The Tiger’s Wife by Téa Obreht is the story of Natalia, a young doctor in the former Yugoslavia, who upon learning the news that her beloved grandfather has died, remembers the stories he had told her throughout her life. The main stories she returns to are the story of the ‘deathless man’ and the story of the ‘tiger’s wife’.
This is a wonderful book, so full of life and whimsy, but always in the background is the tragedy of loss and hardship that comes from a land that has been if not at war, then at least preparing for war, for most of the last hundred years or more. I found this book by accident, and when I realised that it had as its backdrop the Balkan Wars that followed the break-up of the former Yugoslavia, I was hesitant, expecting it to be depressing. I am so glad that I ignored my hesitation.

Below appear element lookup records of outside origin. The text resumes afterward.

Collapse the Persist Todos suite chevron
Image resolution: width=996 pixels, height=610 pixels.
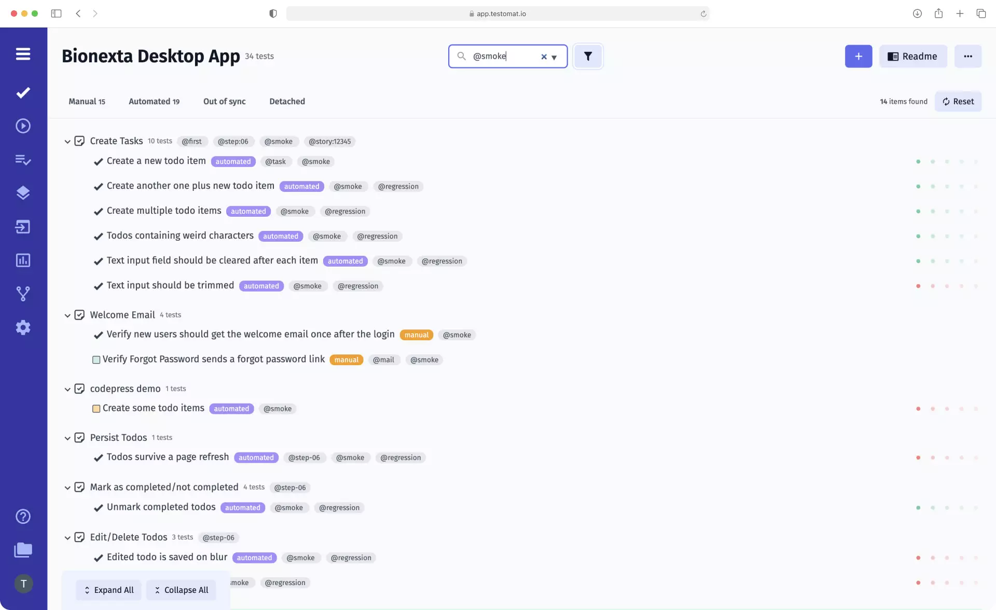[67, 438]
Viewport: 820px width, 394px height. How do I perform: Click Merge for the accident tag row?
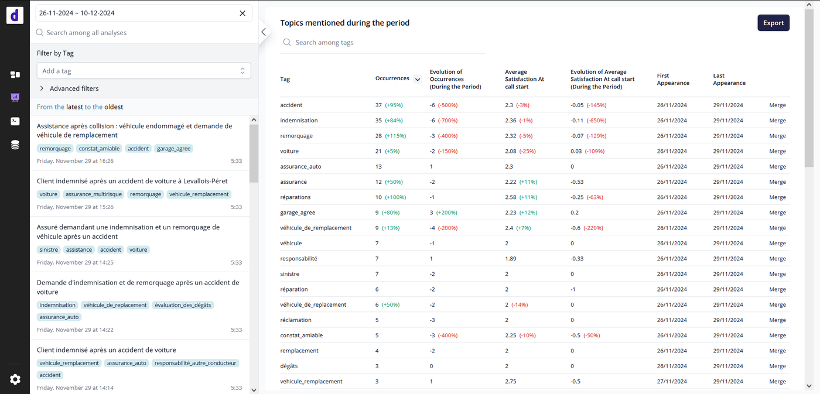click(x=777, y=105)
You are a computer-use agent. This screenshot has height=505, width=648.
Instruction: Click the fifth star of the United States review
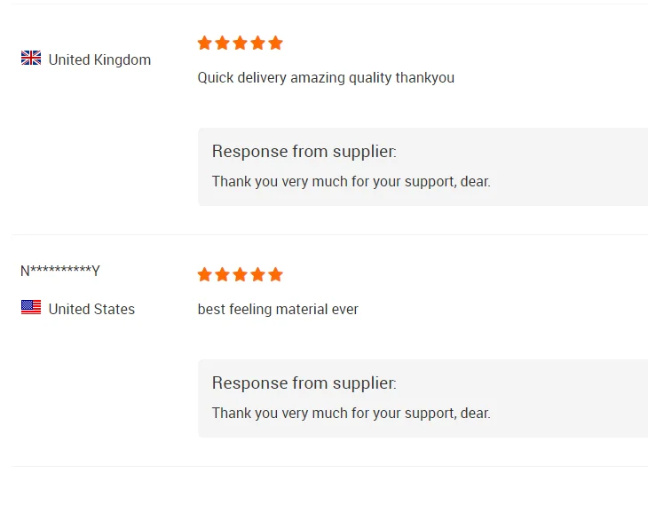coord(276,274)
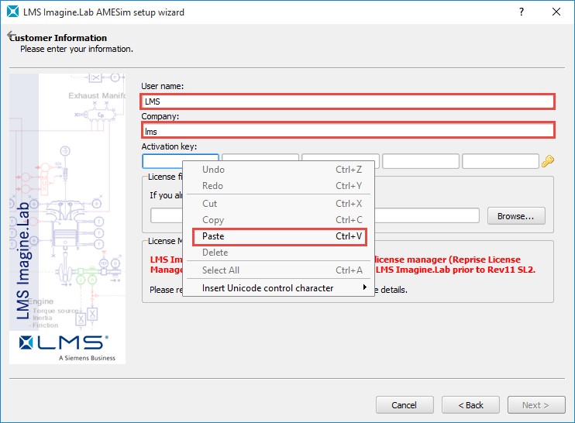Click Copy in the context menu
The image size is (575, 423).
[x=213, y=220]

While the various wars that have beset the area are a near constant feature of the landscape, it is never allowed to intrude on the telling of the stories. If anything, the book is about how life continues despite the horror of war, and that human beings always find ways to cope.
It is a country where superstition rules. To begin with we share the frustration of Natalia (and her grandfather) with the prevailing superstition that seems to grip the people, refusing to make way for reason. In many ways this superstition exacerbates that tensions between the different religions and creeds that make up the Balkan people. However, we eventually come to understand that superstition can serve a useful function in providing the survivors of horror, the means to go on.
This is Obreht’s first novel, and at the age of 26, she has already set the literary world on fire. She has won several awards about the place for her short stories, and The Tiger’s Wife was the Winner of the Orange Prize for Fiction in 2011. It is with great anticipation that I look forward to seeing what she produces next.